Lineberger explains that any renovation takes a lot of time and planning. For those dealing with major physical, emotional, and financial life changes, construction disruption can be more than they can handle.

With Wheel Pad, within four days a loved one can have an accessible bedroom and bathroom and access to the common areas of the house. Compare that to six months or longer, with construction mess, the couple says.

When Payne-Meyer is ready to move into her home, this model will be refurbished and available at no charge for six to 18 months for people in financial need, Lineberger says.

In the meantime, another Wheel Pad has been purchased in upstate New York, and three others are being built.

Wheel Pad XL, another Norwich construction, is being developed for Edmond Little, a military veteran in Jericho who has amyotrophic lateral sclerosis (ALS), a group of rare neurological diseases. Little is getting a model that will accommodate a queen-sized bed so he can sleep comfortably with his wife.

VerMod in Wilder, which makes net-zero modular homes, is building the three other units on chassis from Wright Trailers and structurally insulated panels from Foard Panel of West Chesterfield, New Hampshire.

Looking ahead, Lineberger is working with the U.S. Department of Veterans Affairs for a possible larger order of Wheel Pads, with Veterans Service Organizations to get the word out, and to land funding to assist those ineligible for the $77,000 VA Specially Adapted Housing Grant.

“We want to be able to change the way our injured service members come home because many times they’re medically cleared but can’t go home, so they languish in a VA hospital because they don’t have accessible housing,” Lineberger says.

She explains the couple wanted the base model, shipping, building the connector, and putting on a ramp to fit within that grant, and that’s what they’ve managed.
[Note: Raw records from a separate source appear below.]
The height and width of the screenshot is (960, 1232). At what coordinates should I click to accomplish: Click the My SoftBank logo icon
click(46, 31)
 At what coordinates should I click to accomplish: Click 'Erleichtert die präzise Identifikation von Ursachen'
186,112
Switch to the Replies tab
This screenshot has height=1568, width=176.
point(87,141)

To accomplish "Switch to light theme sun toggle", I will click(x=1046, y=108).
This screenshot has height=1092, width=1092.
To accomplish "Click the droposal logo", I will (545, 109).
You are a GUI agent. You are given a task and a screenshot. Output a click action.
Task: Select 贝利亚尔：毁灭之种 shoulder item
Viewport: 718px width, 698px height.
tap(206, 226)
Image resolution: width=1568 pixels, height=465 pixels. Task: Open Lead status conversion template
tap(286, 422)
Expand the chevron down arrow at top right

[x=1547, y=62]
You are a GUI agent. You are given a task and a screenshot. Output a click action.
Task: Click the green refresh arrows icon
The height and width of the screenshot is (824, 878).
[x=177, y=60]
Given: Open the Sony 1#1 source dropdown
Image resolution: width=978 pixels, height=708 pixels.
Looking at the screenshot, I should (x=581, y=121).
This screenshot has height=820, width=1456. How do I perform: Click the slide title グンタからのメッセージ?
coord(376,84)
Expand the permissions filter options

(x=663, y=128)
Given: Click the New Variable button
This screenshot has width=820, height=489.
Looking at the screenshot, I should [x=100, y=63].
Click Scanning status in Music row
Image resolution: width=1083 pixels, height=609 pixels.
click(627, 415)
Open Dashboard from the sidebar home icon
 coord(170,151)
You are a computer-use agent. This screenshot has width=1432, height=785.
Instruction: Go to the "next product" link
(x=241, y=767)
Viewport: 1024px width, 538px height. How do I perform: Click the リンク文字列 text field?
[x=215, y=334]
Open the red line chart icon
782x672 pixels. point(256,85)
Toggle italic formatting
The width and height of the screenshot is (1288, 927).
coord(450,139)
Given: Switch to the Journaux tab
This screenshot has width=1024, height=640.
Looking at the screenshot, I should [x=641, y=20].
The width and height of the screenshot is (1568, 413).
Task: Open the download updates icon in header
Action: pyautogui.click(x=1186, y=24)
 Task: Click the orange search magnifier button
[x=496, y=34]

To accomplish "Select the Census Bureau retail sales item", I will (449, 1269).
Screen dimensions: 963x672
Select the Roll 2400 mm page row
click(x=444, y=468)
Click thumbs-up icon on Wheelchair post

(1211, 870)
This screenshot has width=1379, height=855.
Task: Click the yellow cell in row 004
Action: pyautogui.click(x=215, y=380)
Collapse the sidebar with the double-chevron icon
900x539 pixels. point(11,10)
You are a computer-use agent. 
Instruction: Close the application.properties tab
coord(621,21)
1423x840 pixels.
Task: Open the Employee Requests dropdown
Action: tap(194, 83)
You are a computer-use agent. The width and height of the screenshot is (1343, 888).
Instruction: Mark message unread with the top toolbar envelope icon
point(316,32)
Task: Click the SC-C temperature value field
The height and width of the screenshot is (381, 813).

Lineberger is on the board of Vermont Businesses for Social Responsibility and the couple incorporated Wheel Pad as a low-profit limited liability company (L3C), which bridges the gap between non-profit and for-profit investing by providing a structure that facilitates investments in socially beneficial, for-profit ventures by simplifying tax compliance.

“This is meant to be a service and I want it to continue that way,” Lineberger says.

She credits the Small Business Administration’s Small Business Development Center, the Vermont Economic Development Authority, Brattleboro Development Credit Corporation, and Strolling of the Heifers with helping her get Wheel Pad going.

And it’s working. Creativity, social responsibility, and entrepreneurship led to Lineberger being awarded Woman’s Day Magazine and Leading Women Entrepreneurs’ 2017 inaugural SocialPreneur of the Year Award, which shocked her.

“From 1,000 entries, they decided Wheel Pad would be their inaugural winner. From the exposure for Wheel Pad outside Vermont and an article in Woman’s Day, I am receiving three calls a week,” she says.

It’s clear the calls speak to a need, and Cincotta and Lineberger are pleased to do their part.

“Social responsibility is in our DNA. It’s the way we do our life,” Lineberger says.